(Saved entries)
********************
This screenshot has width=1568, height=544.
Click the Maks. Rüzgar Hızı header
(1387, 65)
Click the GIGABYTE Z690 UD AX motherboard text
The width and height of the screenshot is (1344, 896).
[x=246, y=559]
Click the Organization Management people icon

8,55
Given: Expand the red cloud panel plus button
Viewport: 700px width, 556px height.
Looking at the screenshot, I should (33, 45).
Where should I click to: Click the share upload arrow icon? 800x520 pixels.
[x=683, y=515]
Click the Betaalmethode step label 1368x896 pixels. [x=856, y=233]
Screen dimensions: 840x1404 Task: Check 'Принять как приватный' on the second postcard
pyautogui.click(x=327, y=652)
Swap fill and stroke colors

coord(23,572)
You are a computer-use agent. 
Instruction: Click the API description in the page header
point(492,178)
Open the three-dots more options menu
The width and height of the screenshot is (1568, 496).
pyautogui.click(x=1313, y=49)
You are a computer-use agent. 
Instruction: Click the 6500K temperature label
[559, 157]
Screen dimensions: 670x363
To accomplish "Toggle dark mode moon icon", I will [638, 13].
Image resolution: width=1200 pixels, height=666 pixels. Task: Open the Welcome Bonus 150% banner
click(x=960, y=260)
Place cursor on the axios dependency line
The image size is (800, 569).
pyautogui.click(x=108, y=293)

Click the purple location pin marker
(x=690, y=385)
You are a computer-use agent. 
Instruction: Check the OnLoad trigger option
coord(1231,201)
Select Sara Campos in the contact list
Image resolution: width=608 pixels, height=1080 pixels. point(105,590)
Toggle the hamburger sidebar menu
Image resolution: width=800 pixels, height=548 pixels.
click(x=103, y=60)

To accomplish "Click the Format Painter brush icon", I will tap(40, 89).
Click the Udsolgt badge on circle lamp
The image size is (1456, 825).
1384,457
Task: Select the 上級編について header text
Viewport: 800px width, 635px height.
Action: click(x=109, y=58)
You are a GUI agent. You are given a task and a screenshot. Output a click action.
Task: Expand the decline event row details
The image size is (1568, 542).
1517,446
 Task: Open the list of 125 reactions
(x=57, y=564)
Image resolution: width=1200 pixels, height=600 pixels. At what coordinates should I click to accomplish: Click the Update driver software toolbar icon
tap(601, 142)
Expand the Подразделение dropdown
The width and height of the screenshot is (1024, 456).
********************
Pull every line that holds the string "Expand" out of the records.

- ANSWER TO THE PROBLEM
Given: Expand the red cloud panel plus button
Task: Expand the decline event row details
Expand the Подразделение dropdown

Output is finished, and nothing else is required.